The first successful roller cone bit in the oil field was designed by Hughes in 1909. This was a major innovation since it allowed rotary drilling to be extended to hard formations. The first Roller Cone Bit Design was a 2 cone bit which frequently balled up since the teeth on the cones did not mesh. This led to the introduction of a superior design in the 1930s which had 3 cones with meshing teeth. The same basic design is still in use today although there have been many improvements over the years.
The cones of the 3 cone bit are mounted on bearing pins, or arm journals, which extend from the bit body. The bearings allow each cone to turn about its own axis as the bit is rotated. The use of 3 cones allows an even distribution of weight, a balanced cutting structure, and drills a better gauge hole than the 2 cone design.
The major advances in rock bit design since the introduction of the Hughes rock bit include:
- Improved cleaning action by using jet nozzles
- Using tungsten carbide for hard facing and gauge protection.
- Introduction of sealed bearings to prevent the mud causing premature failure due to abrasion and corrosion of the bearings.
Mill tooth bits type:
These types of drilling bits used in oil and gas wells have steel teeth which are milled on the cones. The size and shape of teeth vary according to the formation to be drilled. In soft formation, the teeth are long and slender, where in hard formation the teeth are short and broad.

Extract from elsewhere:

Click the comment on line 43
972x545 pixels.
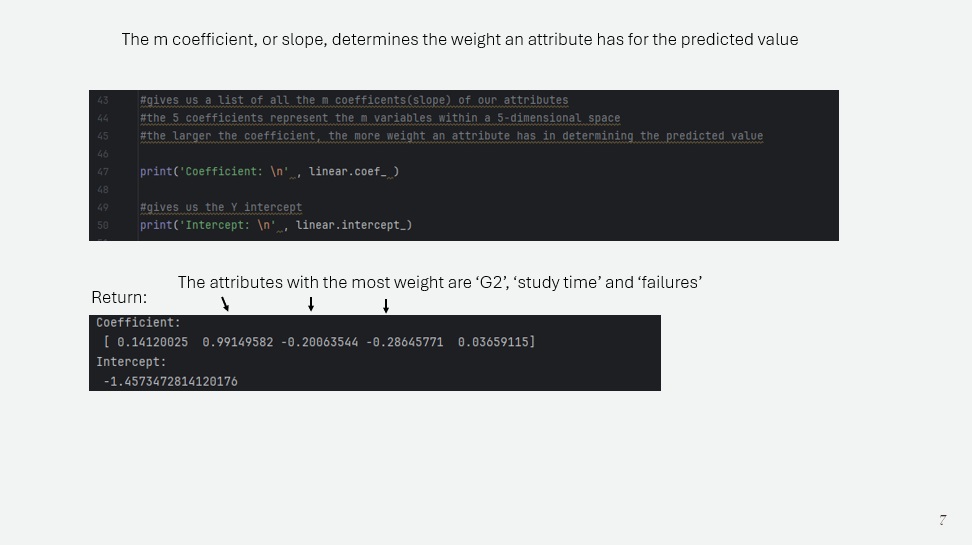point(354,100)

Insert drilling bits type:
In these drilling bit types, the teeth are not milled into the cones, instead of that, tungsten carbide inserts are pressed into the cones. These Technics make the bits much harder and can last longer when drilling through hard formation. The size and shape of teeth also depend on the formation to be drilled, the teeth can be long and chisel shapes in soft formation, and for hard formation can be short and round shapes.

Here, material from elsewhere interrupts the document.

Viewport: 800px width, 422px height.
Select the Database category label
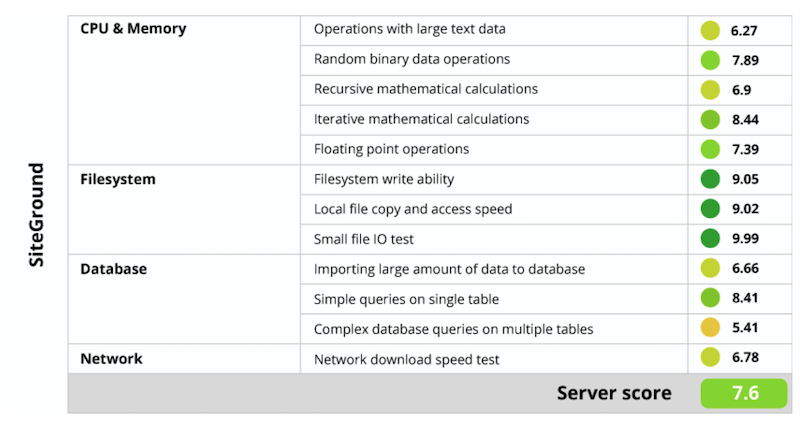[113, 269]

Tungsten carbide is one of the hardest materials known. Its hardness makes it extremely useful as a cutting and abrasion-resisting material for roller-cone bits. The compressive strength of tungsten carbide is much greater than its tensile strength. It is thus a material whose usefulness is fully gained only when a design maximizes compressive loading while minimizing shear and tension. Tungsten carbide is the most popular material for drilling bit cutting elements. Hard-facing materials containing tungsten carbide grains are the standard for protection against abrasive wear on bit surfaces.

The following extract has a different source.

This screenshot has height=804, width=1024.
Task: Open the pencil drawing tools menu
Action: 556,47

The shape and grade of TCIs are influenced by their respective location on a cone. Inner rows of inserts function differently from outer rows. Inner rows have relatively lower rotational velocities about both the cone and bit axes. As a result, they have a natural tendency to gouge and scrape rather than roll. Inner insert rows thus generally use softer, tougher insert grades that best withstand crushing, gouging, and scraping actions. Gauge inserts are commonly constructed of harder, more wear-resistant tungsten carbide grades that best withstand severe abrasive wear. It is thus seen that requirements at different bit locations dictate different insert solutions. A large variety of insert geometries, sizes, and grades through which bit performance can be optimized are available to the designer
Diamond Drilling Bits Type In Oil & Gas
Diamonds embedded in a matrix have been used since the early Chinese dynasties; however, modern usage for mineral exploration came into common use in the early 1900s. The diamond’s natural wear resistance makes it competitive in today’s drilling practices, even at their higher prices. Diamond drilling bits type are used in conventional rotary, turbine, and coring operations in oil and gas wells.
Like any other product, diamond bit designs and applications must be understood to obtain optimum results at economical rates. The combination of fluid hydraulics blended with the selection and arrangement of diamonds enables this goal to be met in most formation types.
Diamond bits are structured differently than roller cone bits (see Fig.6). A matrix structure is embedded with diamonds and contains waterways from the bit throat to the exterior of the bit. The drilling fluid should flow across the face of the bit to clean the cuttings and cool the diamonds.
Rock failure mechanism with a diamond bit is slightly different than steel tooth or insert bits. The diamond is embedded in the formation and then dragged
Natural Diamond Bits:
The hardness and wear resistance of the diamond made it an obvious material to be used for a drilling bit. The diamond bit is really a type of drag bit since it has no moving cones and operates as a single unit
The cutting action of a diamond bit is achieved by scraping away the rock. The diamonds are set in a specially designed pattern and bonded into a matrix material set on a steel body.
Despite its high wear resistance diamond is sensitive to shock and vibration and therefore great care must be taken when running a diamond bit.
Effective fluid circulation across the face of the bit is also very important to prevent overheating of the diamonds and matrix material and to prevent the face of the bit from becoming smeared with the rock cuttings (bit balling).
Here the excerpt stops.